LISTED ENTRIES:
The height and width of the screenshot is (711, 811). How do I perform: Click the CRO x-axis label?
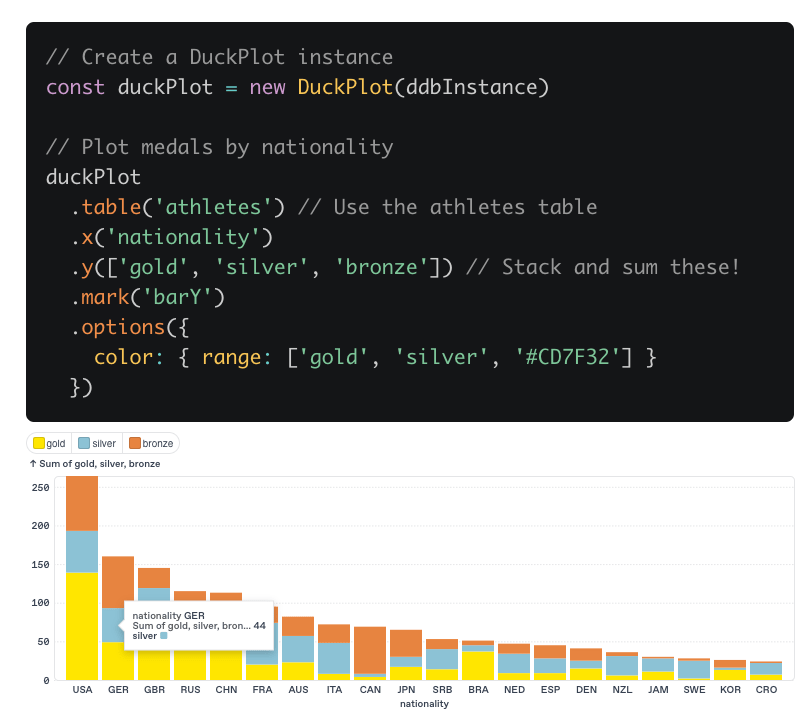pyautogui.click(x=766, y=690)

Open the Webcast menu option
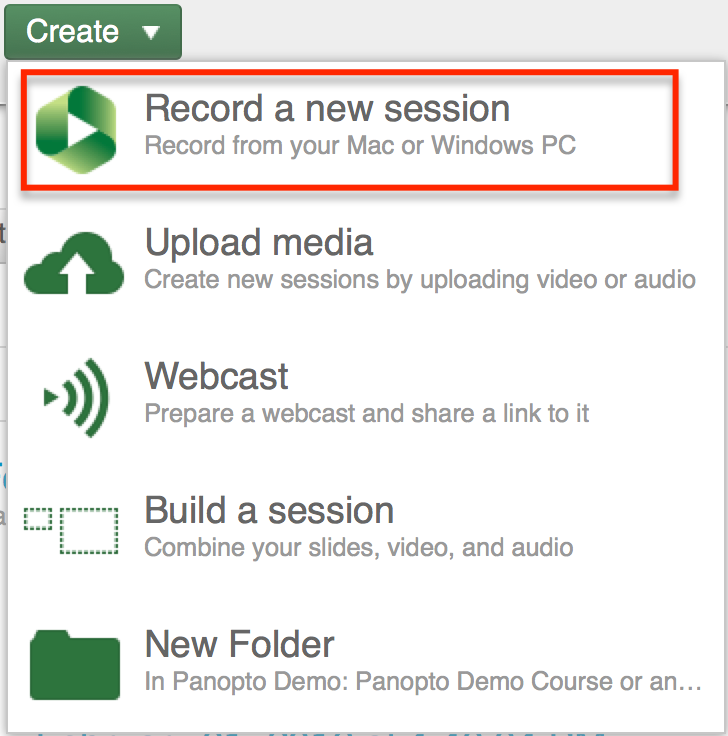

==

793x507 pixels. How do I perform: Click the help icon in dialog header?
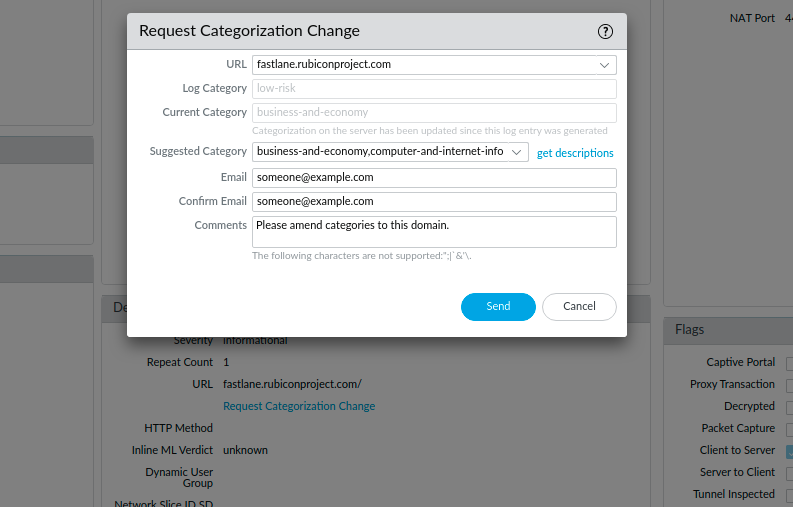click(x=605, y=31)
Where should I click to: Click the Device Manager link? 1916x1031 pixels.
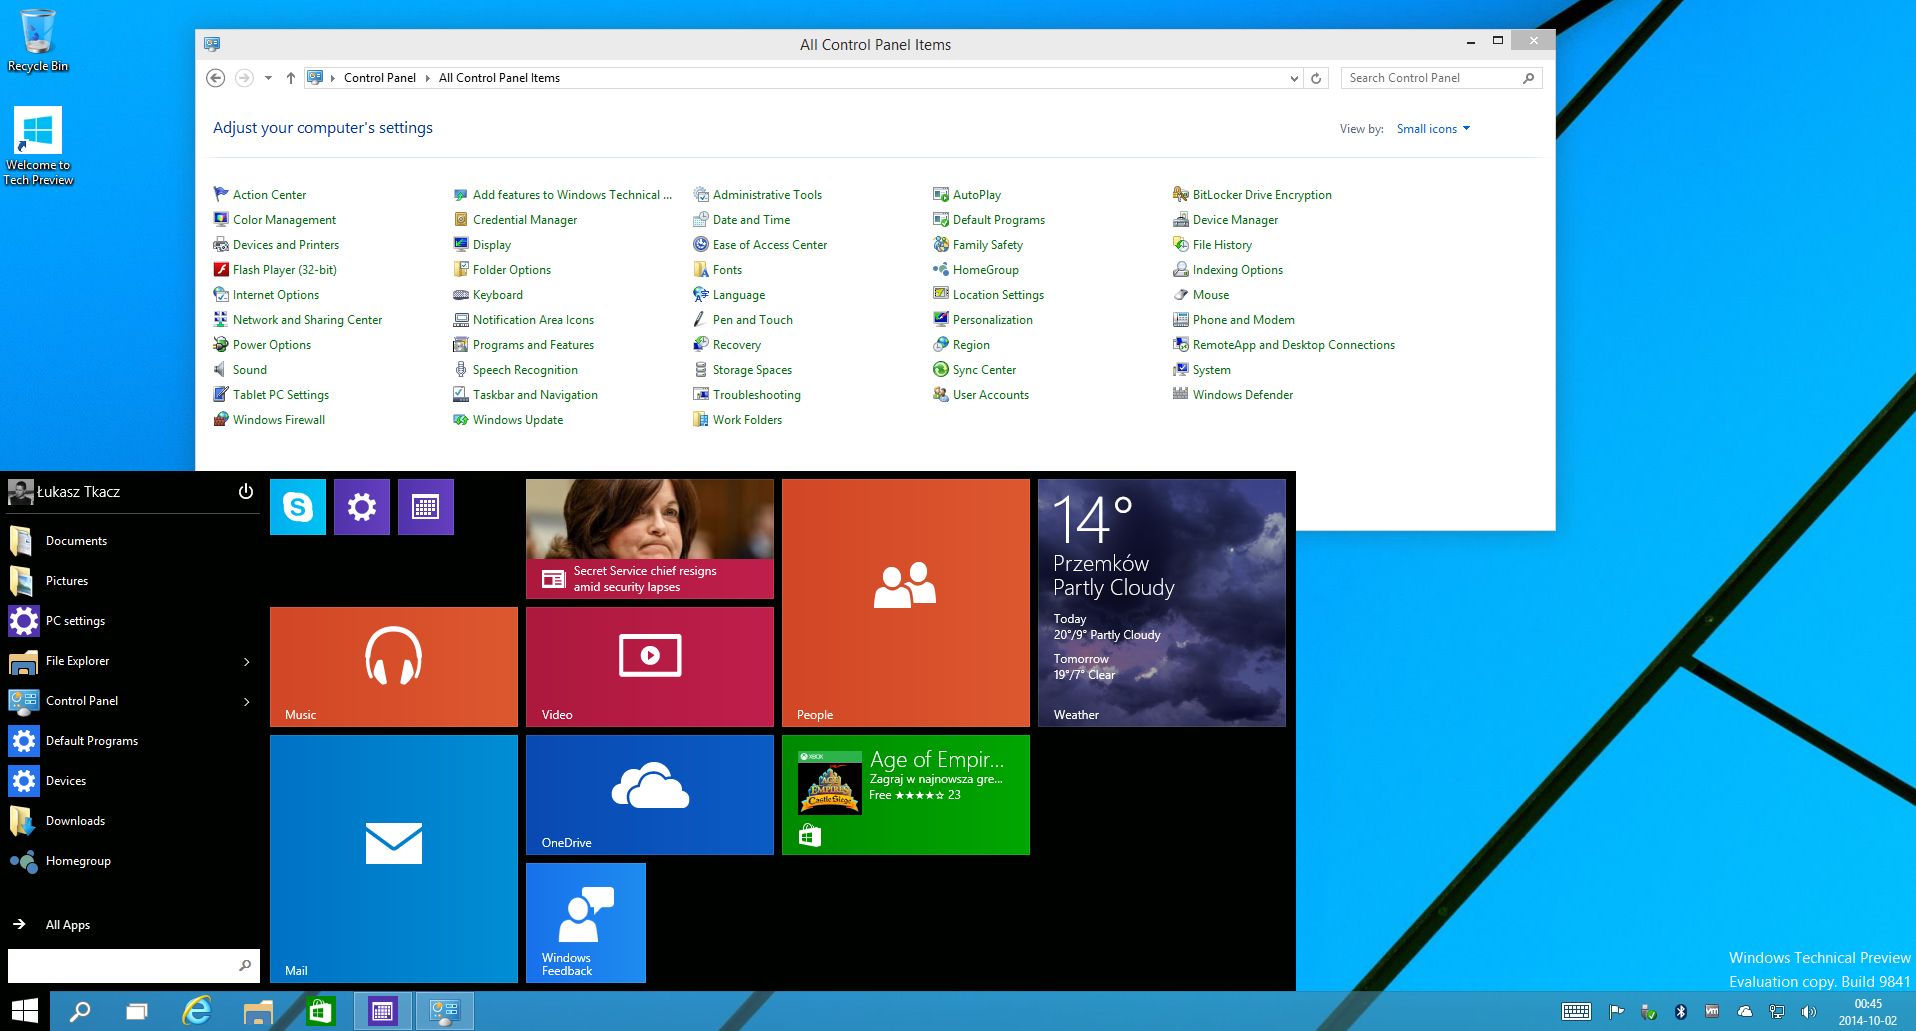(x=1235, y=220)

==

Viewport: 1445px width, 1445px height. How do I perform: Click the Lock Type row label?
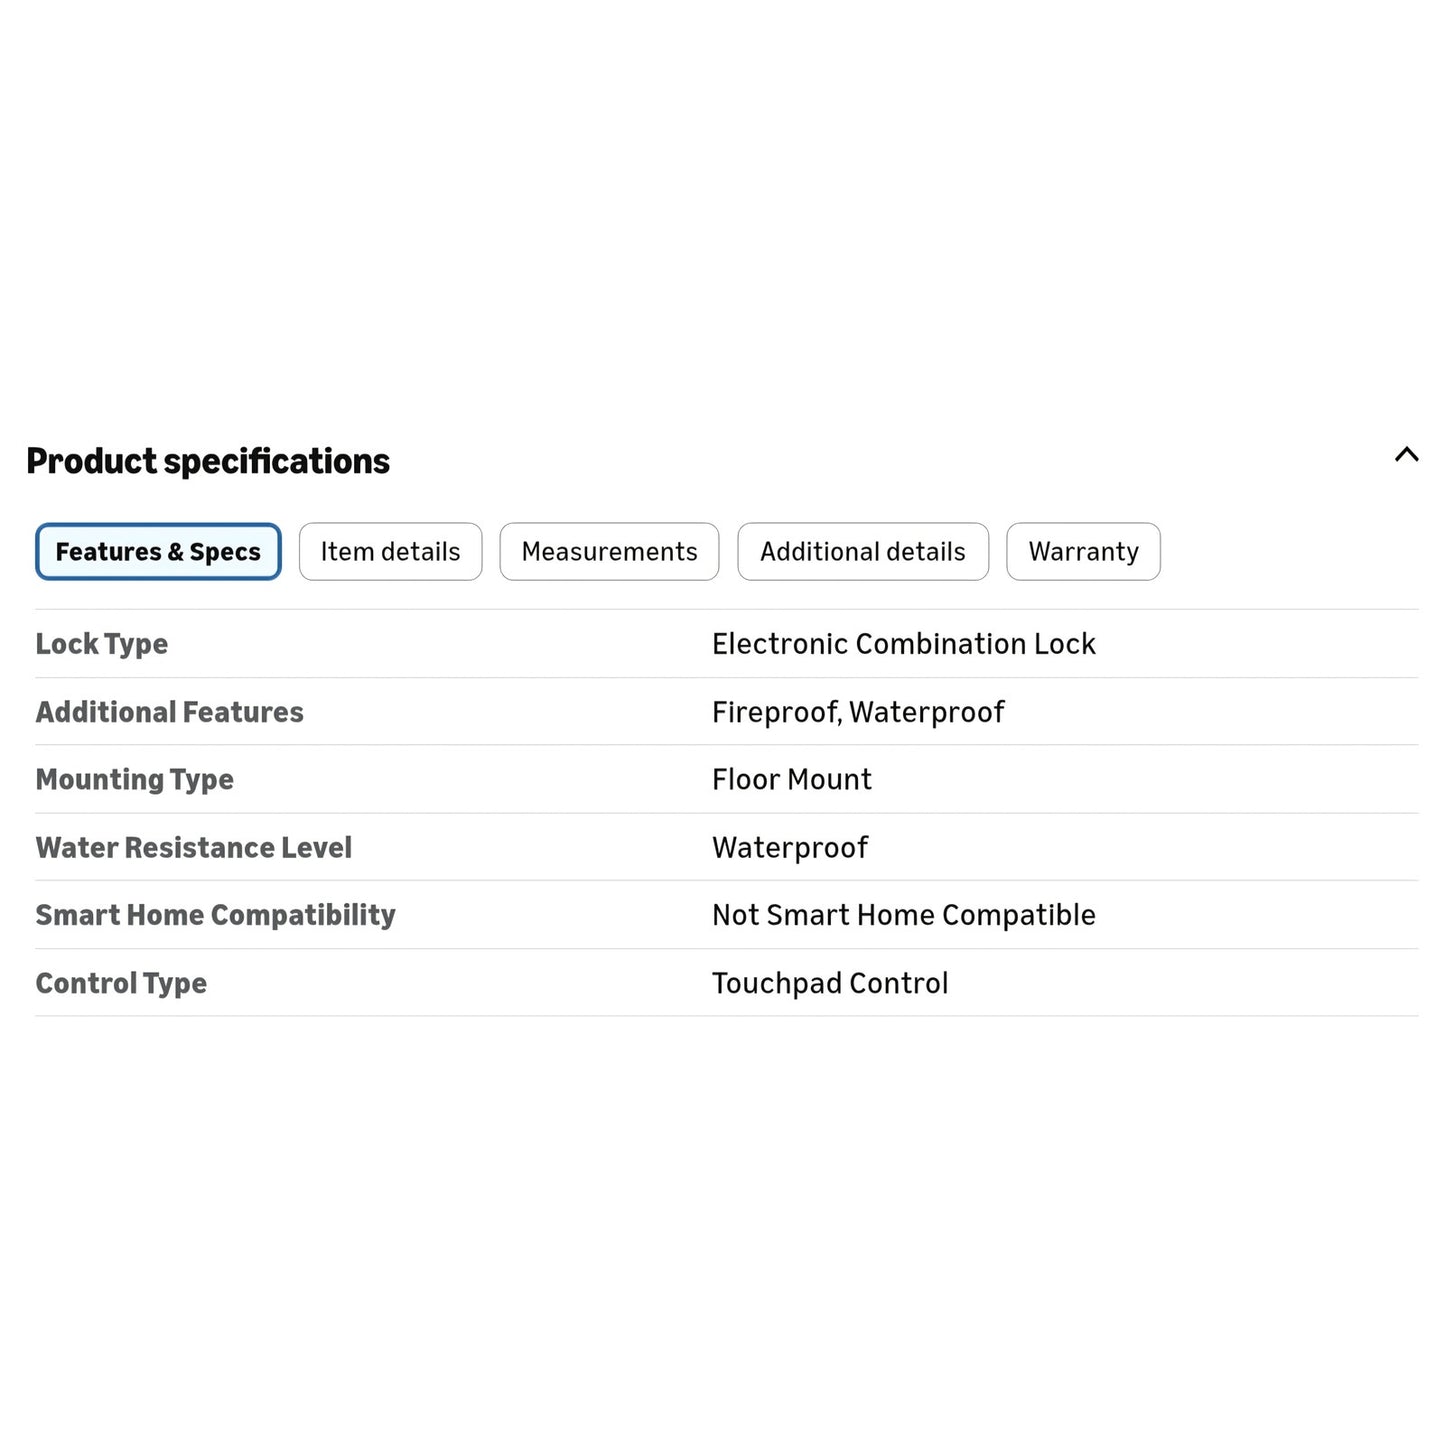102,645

TASK DESCRIPTION: Whatever pictures the records hold, omit them; give again exactly the lines from the one containing "The height and" through the one containing "Open the Webcast menu option".

THE ANSWER:
The height and width of the screenshot is (711, 811). How do I perform: Click the CRO x-axis label?
pyautogui.click(x=766, y=690)

Open the Webcast menu option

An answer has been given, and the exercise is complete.